◆ INSTRUCTIONS FOR THE TASK: Find the string "will" in the entries and copy each line that has it.

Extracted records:

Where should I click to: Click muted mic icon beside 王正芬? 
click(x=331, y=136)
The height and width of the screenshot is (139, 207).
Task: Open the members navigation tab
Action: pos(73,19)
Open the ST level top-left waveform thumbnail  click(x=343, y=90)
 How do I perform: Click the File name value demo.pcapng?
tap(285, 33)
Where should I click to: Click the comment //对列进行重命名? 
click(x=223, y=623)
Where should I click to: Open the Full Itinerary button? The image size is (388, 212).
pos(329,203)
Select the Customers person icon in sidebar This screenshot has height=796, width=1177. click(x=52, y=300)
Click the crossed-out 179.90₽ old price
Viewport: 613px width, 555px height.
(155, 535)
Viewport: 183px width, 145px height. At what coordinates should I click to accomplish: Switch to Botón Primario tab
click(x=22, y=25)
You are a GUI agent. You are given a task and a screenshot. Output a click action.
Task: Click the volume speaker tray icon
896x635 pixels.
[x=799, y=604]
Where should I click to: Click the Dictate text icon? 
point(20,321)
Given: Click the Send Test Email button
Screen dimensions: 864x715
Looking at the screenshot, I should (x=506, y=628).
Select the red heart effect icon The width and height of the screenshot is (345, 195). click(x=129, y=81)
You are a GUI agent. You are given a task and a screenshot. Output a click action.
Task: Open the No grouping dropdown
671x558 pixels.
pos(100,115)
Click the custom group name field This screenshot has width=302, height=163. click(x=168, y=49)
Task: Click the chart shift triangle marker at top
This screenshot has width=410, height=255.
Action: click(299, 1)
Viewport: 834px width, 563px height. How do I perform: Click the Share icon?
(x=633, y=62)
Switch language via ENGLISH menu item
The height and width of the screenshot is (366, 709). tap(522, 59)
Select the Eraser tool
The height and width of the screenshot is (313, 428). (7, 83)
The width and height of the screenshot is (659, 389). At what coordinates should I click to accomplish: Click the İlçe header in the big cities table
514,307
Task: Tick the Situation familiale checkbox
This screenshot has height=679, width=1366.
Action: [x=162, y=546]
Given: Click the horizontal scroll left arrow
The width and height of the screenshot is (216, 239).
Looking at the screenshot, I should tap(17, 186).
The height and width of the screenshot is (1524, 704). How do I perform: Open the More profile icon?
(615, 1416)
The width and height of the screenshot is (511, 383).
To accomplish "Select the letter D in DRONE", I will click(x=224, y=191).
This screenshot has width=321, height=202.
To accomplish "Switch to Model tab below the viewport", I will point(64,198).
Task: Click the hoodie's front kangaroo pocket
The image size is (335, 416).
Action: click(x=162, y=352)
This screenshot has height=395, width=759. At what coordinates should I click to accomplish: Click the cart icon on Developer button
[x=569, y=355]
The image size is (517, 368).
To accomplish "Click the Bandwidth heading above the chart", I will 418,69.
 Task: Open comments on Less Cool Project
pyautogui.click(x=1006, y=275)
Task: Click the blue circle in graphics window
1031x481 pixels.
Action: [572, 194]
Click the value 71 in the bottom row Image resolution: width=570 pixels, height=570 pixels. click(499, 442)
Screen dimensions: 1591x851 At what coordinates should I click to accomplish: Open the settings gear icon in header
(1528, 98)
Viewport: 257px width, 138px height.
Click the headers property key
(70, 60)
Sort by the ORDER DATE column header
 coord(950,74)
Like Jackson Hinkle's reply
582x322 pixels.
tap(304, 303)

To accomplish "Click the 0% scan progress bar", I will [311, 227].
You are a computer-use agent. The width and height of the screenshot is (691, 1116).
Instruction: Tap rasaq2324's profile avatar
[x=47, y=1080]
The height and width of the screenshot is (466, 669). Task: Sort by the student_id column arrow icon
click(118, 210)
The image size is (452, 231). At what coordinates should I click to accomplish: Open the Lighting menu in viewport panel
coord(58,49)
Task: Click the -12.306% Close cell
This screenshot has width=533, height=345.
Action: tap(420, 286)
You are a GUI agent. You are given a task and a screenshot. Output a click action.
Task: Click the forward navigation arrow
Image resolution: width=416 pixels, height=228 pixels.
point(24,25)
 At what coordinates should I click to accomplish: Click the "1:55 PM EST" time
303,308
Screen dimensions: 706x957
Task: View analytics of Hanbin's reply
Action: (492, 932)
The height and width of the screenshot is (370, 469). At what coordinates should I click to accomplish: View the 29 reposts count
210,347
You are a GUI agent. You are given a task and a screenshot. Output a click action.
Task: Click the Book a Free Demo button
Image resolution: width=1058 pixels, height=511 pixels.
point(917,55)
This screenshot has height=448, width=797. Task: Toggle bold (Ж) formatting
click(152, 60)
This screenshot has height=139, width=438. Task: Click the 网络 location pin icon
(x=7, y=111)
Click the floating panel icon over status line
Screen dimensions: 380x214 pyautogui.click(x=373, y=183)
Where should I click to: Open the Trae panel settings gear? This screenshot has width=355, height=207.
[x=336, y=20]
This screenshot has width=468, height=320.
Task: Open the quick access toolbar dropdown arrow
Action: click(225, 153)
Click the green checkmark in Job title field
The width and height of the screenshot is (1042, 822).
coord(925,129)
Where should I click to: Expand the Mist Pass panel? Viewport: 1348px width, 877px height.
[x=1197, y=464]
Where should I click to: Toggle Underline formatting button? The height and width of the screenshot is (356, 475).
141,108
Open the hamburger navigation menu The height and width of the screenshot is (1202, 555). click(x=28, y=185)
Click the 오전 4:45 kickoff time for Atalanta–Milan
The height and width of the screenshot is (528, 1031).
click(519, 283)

◆ RESPONSE:
To accomplish "Select the letter D in DRONE", I will click(x=224, y=191).
To accomplish "Switch to Model tab below the viewport", I will point(64,198).
To accomplish "Click the Bandwidth heading above the chart", I will 418,69.
To accomplish "Click the 0% scan progress bar", I will [311, 227].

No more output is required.